Looking at the listing below, how many lines include "Digital"? Answer with the number only.

....

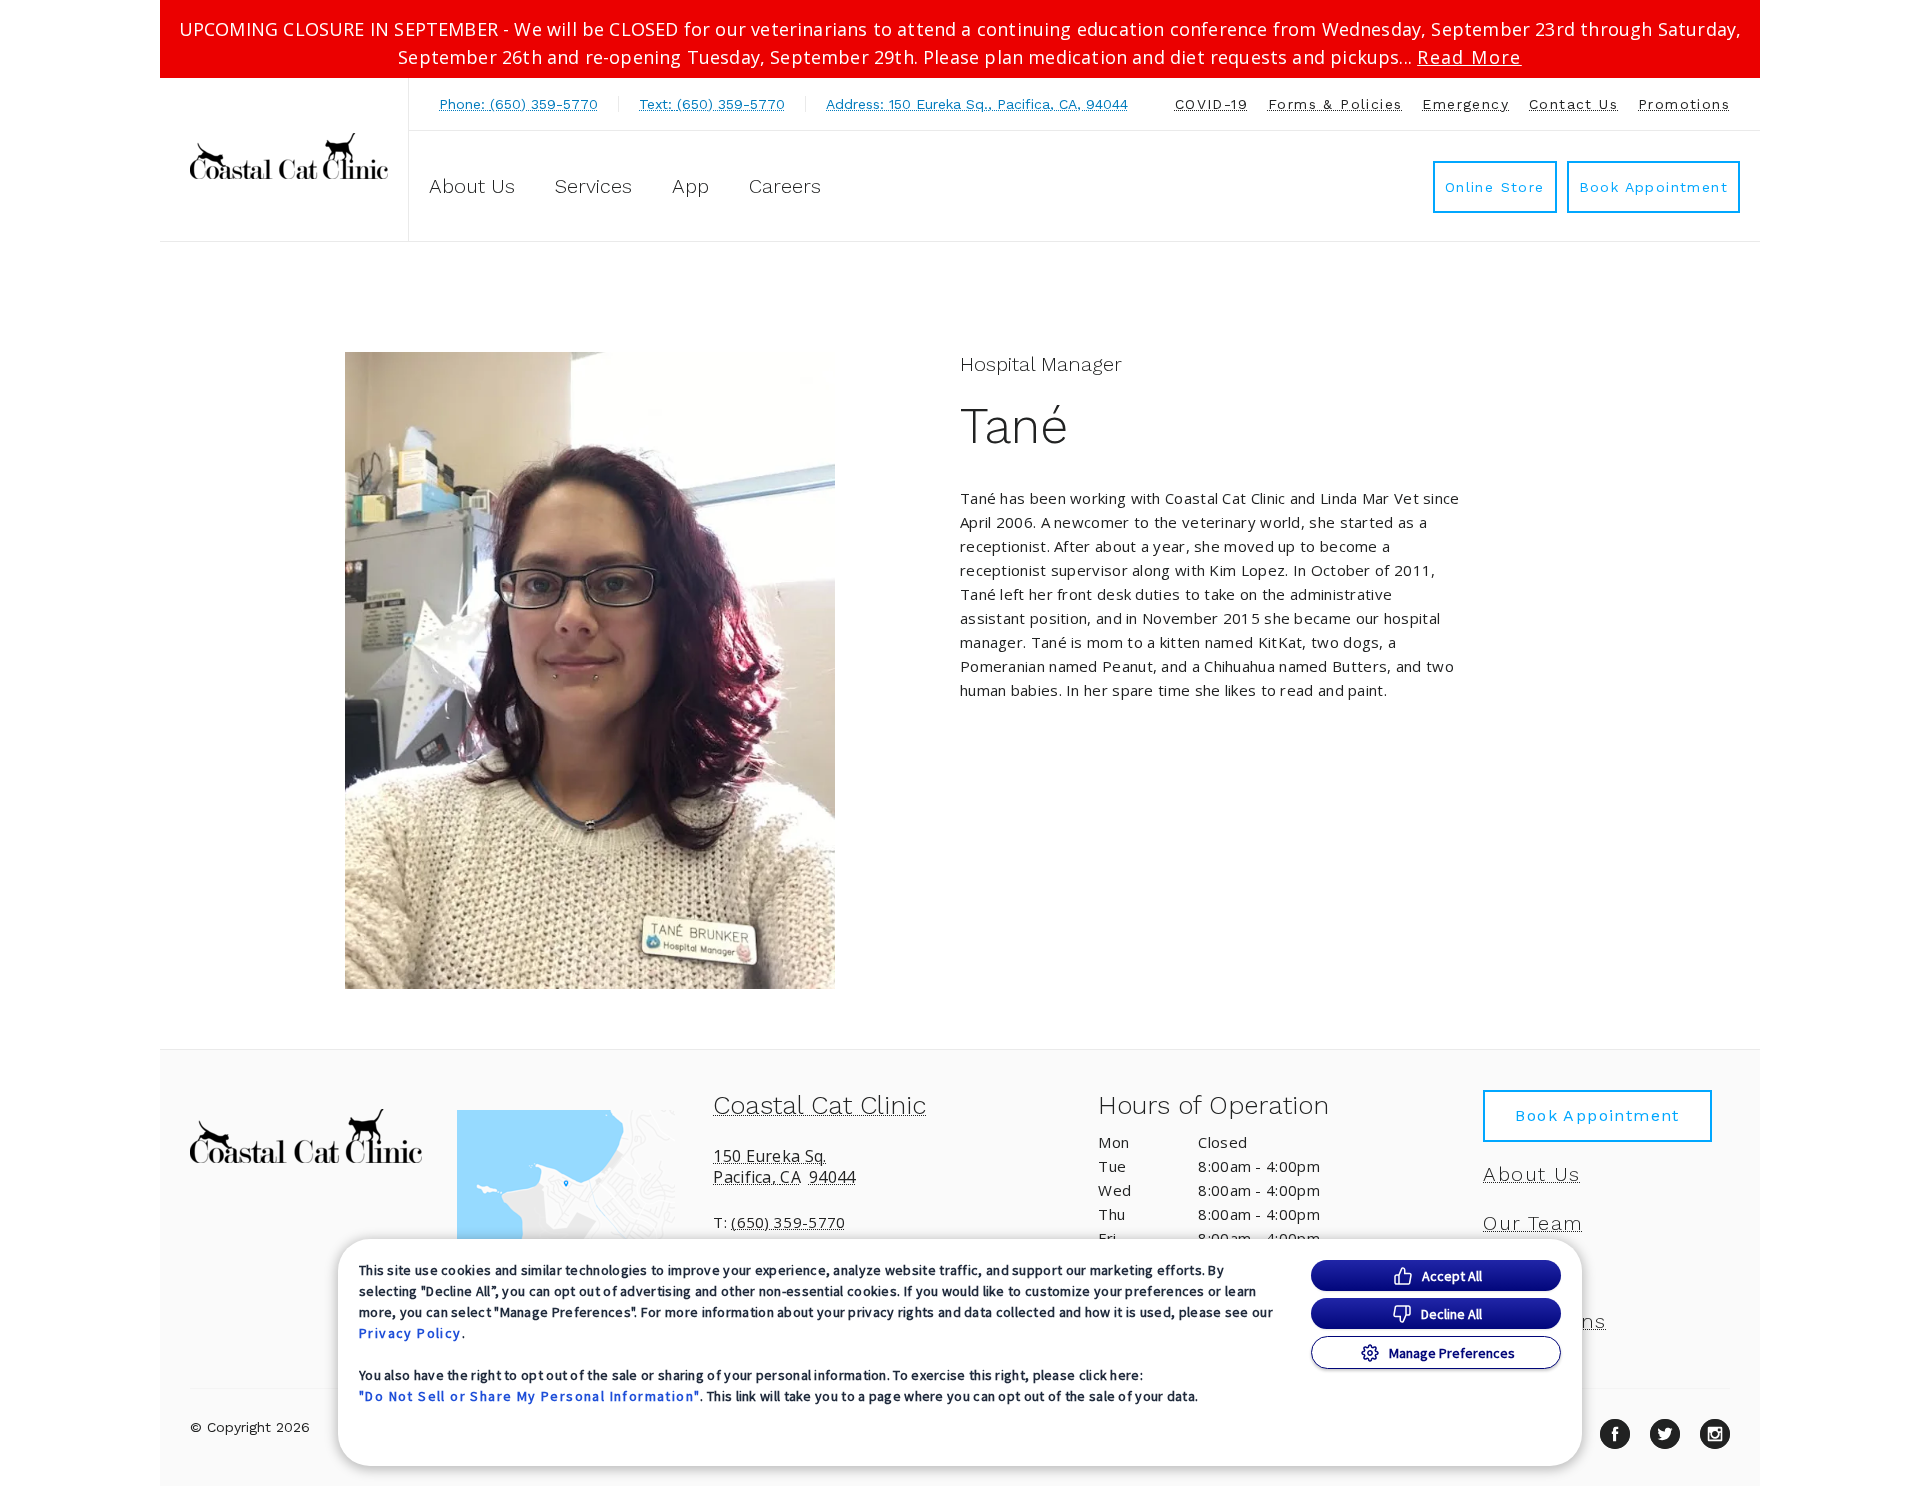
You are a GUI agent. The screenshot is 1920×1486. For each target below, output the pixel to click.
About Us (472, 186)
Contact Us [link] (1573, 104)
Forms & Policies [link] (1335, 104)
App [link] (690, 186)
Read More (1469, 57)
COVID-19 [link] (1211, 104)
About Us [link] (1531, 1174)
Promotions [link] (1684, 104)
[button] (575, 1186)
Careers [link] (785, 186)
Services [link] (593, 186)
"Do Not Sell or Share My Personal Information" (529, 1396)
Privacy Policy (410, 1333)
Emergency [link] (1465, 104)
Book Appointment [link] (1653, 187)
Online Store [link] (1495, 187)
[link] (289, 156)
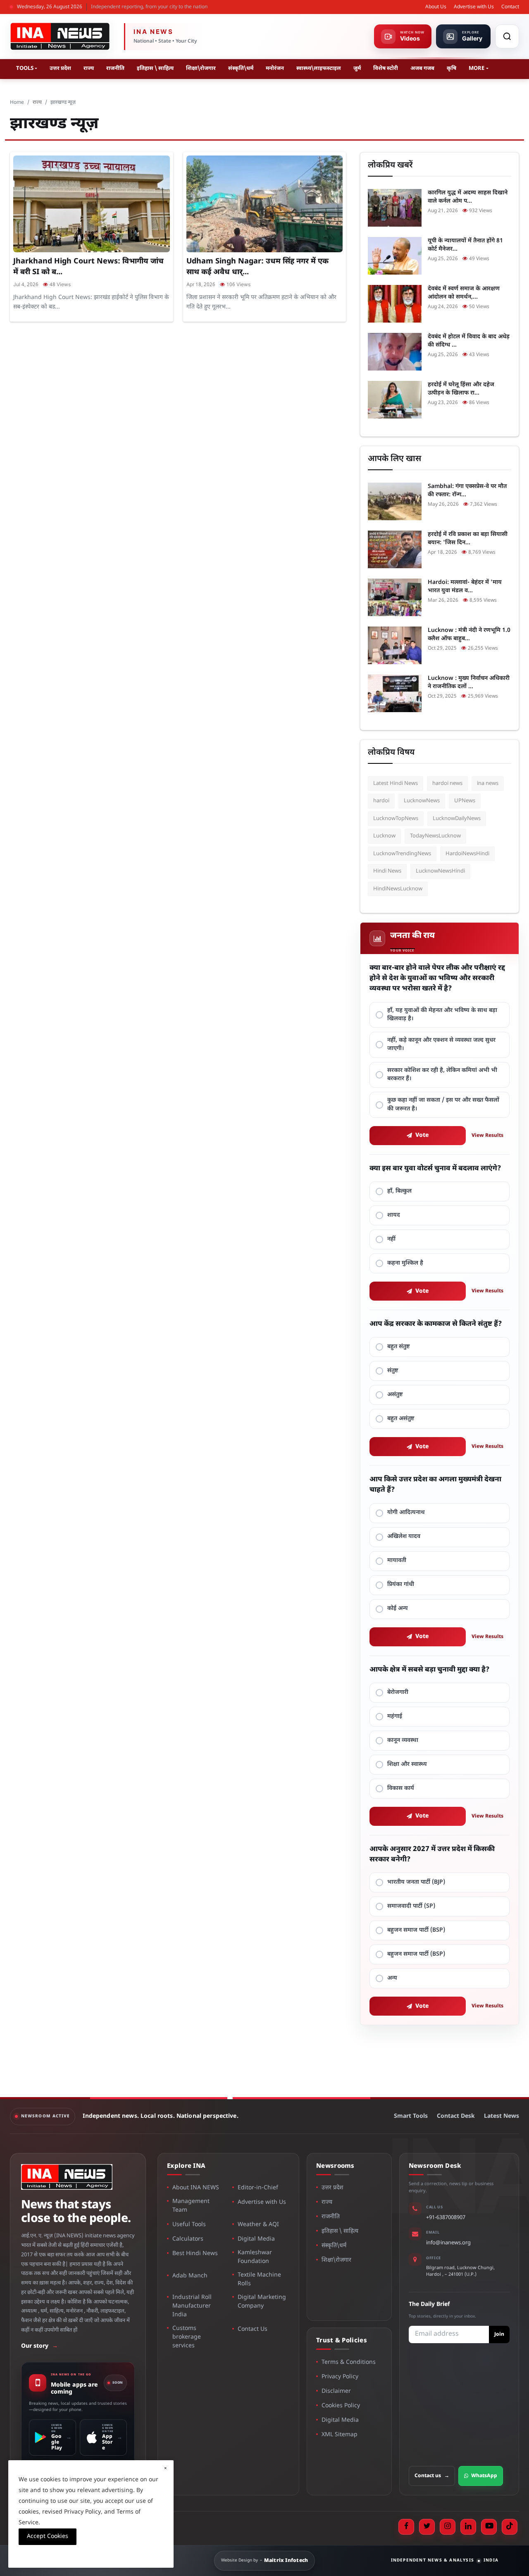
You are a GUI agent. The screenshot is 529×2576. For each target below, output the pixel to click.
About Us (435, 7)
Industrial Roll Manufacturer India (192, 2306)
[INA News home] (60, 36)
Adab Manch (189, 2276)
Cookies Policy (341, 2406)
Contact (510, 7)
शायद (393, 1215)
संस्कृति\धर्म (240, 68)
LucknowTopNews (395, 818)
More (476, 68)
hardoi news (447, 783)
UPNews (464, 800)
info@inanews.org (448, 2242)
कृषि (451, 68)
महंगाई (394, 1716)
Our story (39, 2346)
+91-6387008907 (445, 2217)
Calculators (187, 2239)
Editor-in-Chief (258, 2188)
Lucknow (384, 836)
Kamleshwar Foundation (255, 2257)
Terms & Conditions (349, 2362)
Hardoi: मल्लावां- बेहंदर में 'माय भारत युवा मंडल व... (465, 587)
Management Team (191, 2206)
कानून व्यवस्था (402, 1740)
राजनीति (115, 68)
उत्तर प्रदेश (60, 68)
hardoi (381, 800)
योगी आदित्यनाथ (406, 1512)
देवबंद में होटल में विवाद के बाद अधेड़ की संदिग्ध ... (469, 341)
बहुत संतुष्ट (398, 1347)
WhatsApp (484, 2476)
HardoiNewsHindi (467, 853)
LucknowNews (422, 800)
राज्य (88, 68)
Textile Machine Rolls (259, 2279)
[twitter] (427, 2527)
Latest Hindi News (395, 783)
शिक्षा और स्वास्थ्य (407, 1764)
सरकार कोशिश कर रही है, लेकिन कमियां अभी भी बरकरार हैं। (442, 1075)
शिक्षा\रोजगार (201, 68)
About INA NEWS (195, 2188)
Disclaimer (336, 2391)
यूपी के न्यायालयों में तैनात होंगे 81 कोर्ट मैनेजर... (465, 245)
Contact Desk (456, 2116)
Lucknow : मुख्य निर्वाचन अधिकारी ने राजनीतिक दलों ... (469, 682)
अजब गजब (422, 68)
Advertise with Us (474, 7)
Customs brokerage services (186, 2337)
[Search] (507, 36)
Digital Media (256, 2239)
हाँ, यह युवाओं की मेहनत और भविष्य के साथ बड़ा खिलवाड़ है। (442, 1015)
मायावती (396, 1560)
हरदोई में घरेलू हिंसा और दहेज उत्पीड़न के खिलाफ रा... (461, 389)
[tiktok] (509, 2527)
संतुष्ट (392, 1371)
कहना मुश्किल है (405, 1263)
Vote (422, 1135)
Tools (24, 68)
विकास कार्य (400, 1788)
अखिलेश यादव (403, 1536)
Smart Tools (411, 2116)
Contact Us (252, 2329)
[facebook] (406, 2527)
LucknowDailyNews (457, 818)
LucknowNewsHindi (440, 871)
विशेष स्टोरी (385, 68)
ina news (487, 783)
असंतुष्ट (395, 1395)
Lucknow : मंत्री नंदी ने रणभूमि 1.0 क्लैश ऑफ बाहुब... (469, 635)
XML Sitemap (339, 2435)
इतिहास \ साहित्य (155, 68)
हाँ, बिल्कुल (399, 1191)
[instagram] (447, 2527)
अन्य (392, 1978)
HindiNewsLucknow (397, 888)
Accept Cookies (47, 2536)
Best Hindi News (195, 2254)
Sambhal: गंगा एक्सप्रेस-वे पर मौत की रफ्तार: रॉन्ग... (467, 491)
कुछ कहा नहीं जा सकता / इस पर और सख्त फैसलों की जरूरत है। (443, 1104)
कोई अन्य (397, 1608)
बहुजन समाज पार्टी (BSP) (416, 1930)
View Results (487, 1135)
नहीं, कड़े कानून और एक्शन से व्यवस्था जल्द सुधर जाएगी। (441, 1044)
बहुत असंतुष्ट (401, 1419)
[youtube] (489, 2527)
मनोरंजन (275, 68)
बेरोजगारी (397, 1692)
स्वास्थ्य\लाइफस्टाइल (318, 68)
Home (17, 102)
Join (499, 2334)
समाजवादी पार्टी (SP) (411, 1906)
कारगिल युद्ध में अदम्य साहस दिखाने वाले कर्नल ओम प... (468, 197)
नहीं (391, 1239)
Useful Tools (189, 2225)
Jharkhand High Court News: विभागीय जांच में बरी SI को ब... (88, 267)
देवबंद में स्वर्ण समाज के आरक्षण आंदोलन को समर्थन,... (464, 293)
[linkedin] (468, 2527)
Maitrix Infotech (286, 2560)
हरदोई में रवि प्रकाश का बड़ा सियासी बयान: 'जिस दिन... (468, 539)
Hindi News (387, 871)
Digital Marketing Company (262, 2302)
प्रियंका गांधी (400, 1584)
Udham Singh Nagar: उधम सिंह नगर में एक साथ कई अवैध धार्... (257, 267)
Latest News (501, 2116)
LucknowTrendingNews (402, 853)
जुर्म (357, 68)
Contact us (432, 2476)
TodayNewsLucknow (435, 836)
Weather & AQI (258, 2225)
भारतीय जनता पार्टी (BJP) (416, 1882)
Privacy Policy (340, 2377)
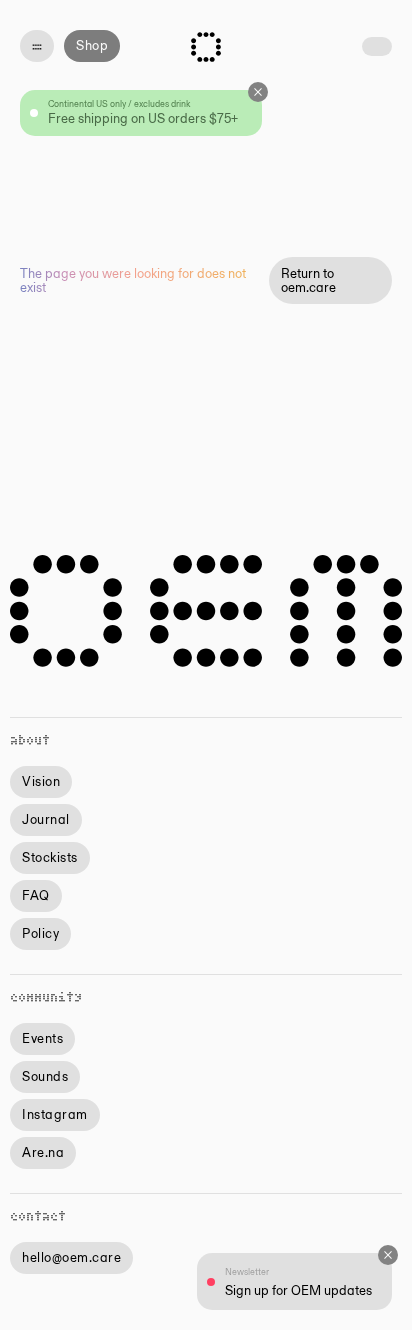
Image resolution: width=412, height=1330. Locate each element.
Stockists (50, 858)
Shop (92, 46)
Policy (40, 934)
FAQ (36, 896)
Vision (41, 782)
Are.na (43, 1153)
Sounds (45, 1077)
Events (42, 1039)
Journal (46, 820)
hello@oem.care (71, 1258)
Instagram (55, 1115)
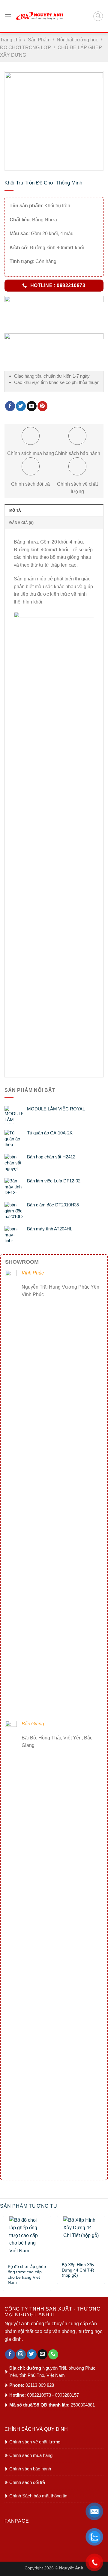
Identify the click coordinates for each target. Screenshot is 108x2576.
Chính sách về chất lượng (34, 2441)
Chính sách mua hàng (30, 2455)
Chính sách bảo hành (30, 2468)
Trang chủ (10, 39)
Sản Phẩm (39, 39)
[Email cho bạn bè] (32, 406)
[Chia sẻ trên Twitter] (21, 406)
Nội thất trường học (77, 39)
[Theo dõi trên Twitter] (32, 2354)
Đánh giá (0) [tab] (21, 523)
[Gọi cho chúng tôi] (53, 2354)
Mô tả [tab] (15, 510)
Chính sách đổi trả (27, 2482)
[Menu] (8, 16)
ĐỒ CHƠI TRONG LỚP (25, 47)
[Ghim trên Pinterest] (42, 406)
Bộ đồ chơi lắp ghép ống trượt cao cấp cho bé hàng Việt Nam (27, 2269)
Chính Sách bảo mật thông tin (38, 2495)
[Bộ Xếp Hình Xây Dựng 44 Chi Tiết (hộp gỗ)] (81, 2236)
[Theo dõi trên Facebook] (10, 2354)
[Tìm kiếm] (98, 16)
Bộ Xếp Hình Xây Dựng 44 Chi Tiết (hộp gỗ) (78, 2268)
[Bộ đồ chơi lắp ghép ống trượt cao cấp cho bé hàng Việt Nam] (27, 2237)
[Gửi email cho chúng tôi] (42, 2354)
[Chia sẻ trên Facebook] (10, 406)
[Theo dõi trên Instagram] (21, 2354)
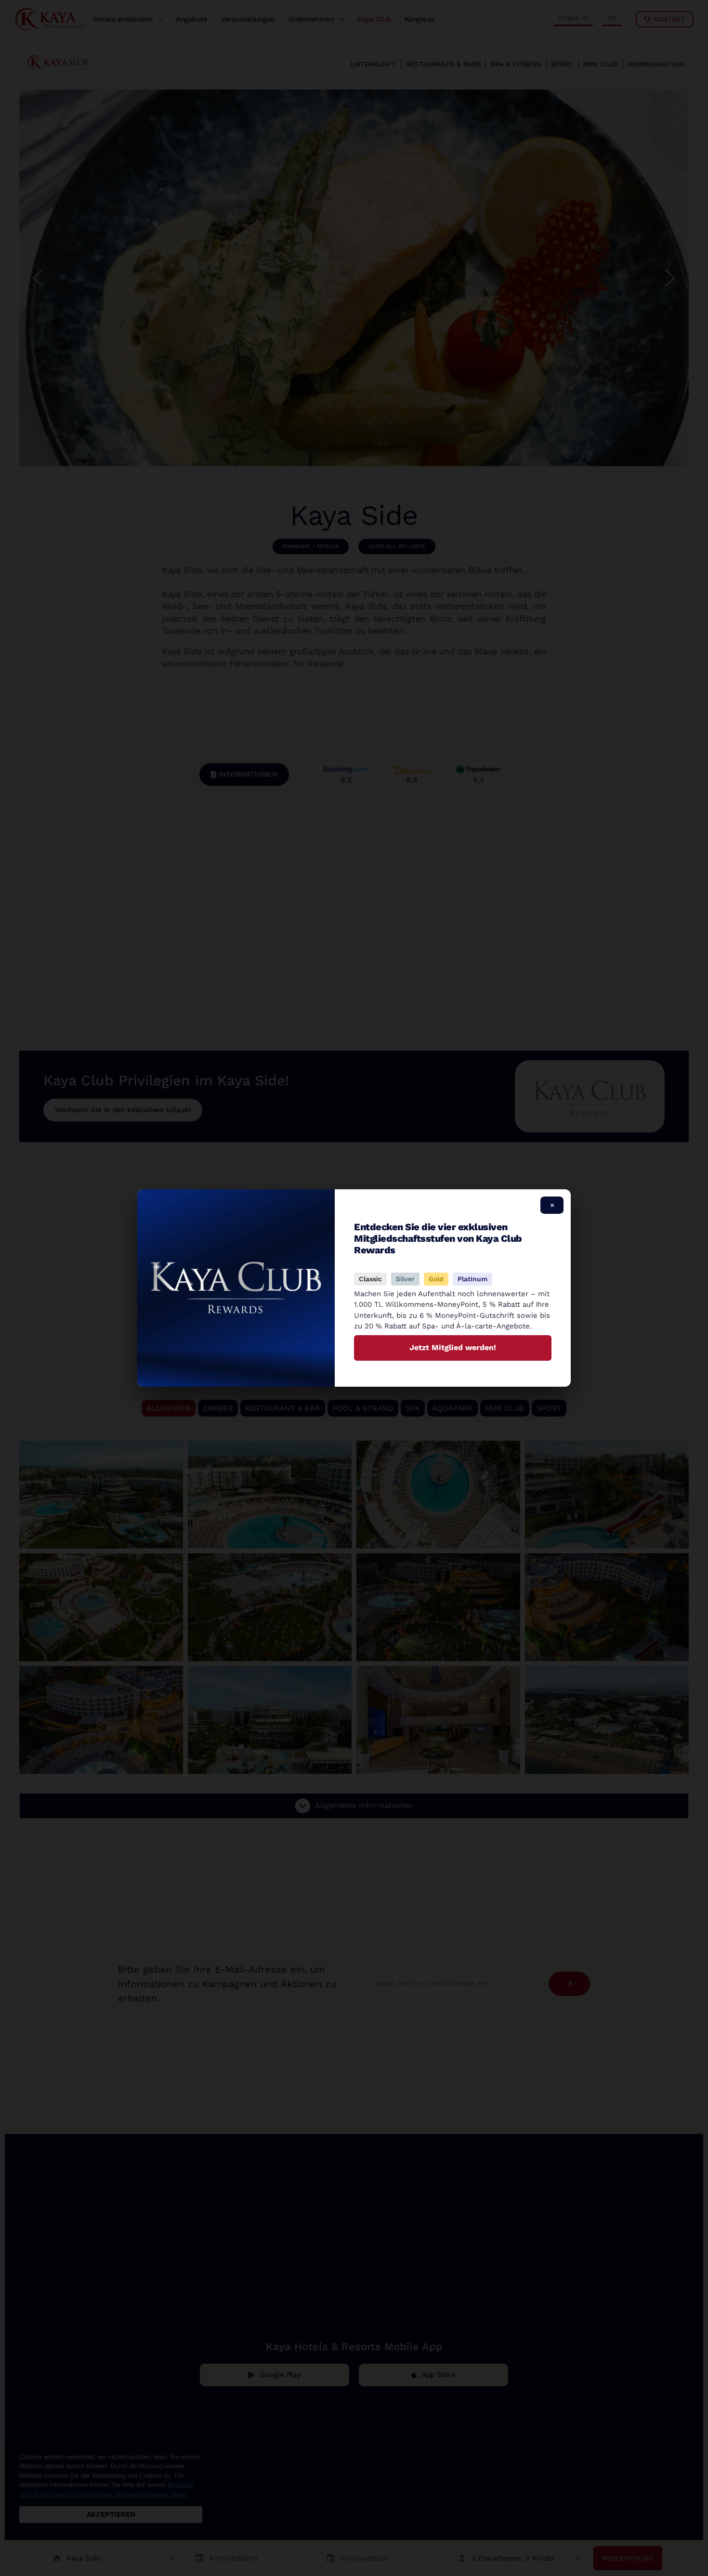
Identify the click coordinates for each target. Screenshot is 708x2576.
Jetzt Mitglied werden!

....

** Finished task **
2